▶ Data for this exercise
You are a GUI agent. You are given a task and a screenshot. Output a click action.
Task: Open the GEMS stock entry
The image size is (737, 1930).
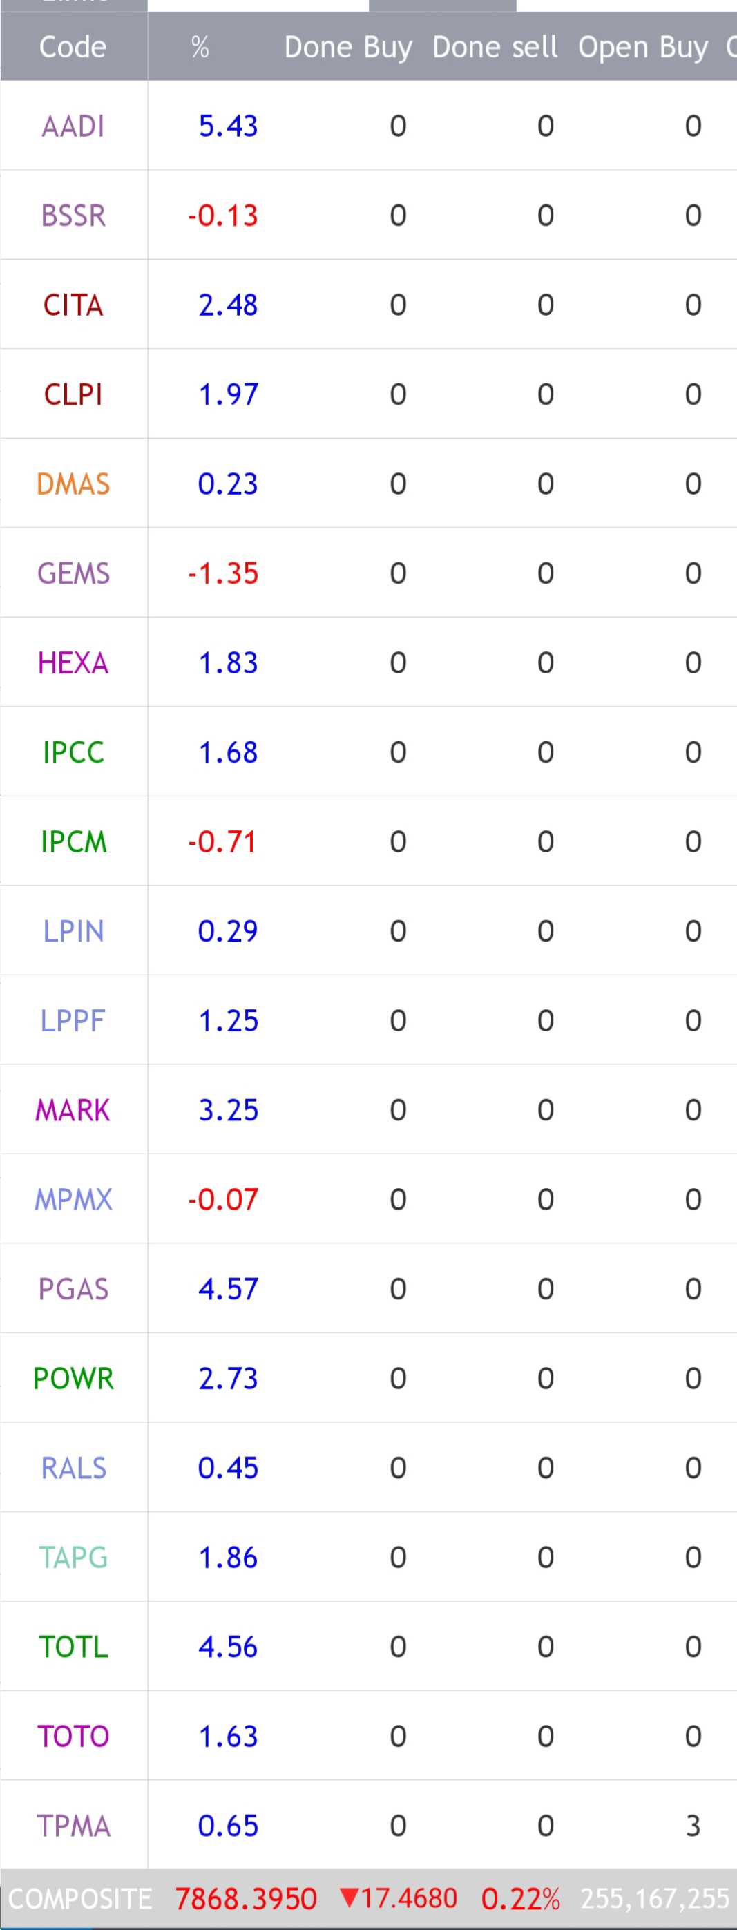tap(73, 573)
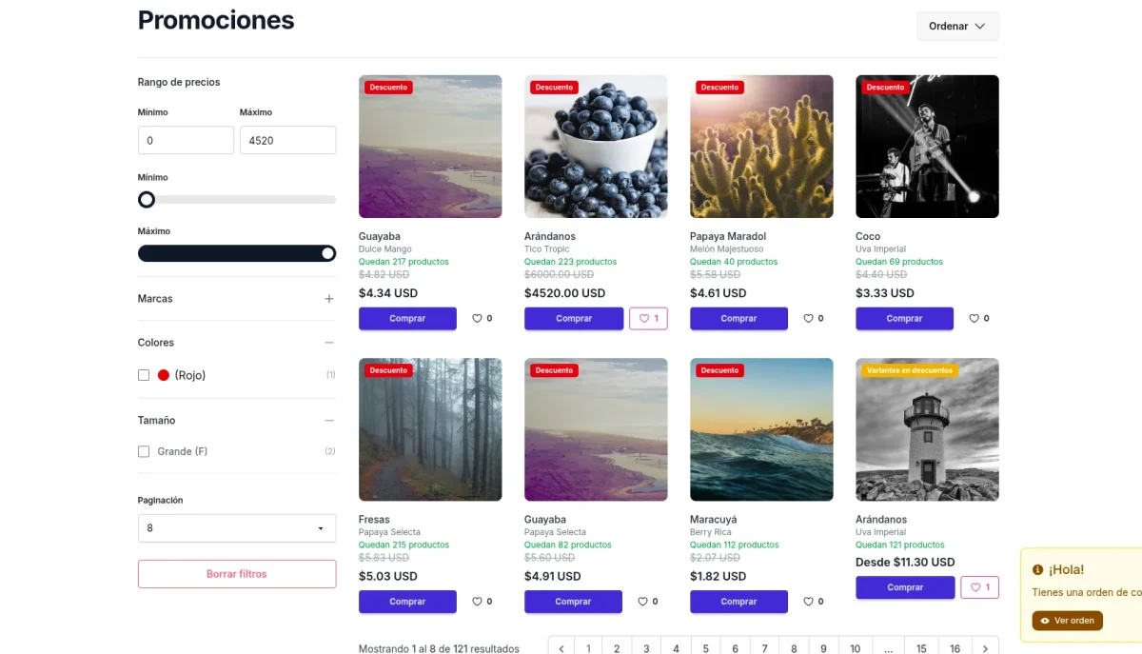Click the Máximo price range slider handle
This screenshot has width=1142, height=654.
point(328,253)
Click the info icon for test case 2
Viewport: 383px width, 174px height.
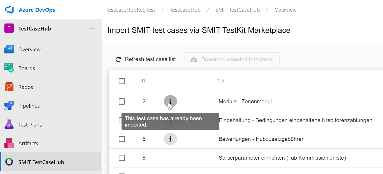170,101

...

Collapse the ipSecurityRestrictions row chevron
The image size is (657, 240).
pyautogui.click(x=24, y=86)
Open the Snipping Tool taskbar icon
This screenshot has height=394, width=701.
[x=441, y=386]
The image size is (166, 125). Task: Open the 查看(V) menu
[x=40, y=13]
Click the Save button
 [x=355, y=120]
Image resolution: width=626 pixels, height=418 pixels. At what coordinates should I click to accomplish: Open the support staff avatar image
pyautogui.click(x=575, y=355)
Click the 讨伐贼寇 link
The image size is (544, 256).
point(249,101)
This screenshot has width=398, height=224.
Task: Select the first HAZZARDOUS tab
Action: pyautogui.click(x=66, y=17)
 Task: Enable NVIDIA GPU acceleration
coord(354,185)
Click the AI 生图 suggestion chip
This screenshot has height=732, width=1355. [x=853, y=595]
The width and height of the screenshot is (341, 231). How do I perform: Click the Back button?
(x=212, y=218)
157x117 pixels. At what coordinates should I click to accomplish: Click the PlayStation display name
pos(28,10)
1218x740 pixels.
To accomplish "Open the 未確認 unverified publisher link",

▶ Problem to solve
Scan the listing above for the line that has "1218x740 pixels.", then copy exactly from that line through the line that has "the 未確認 unverified".

▶ Task answer
1218x740 pixels.
To accomplish "Open the 未確認 unverified publisher link",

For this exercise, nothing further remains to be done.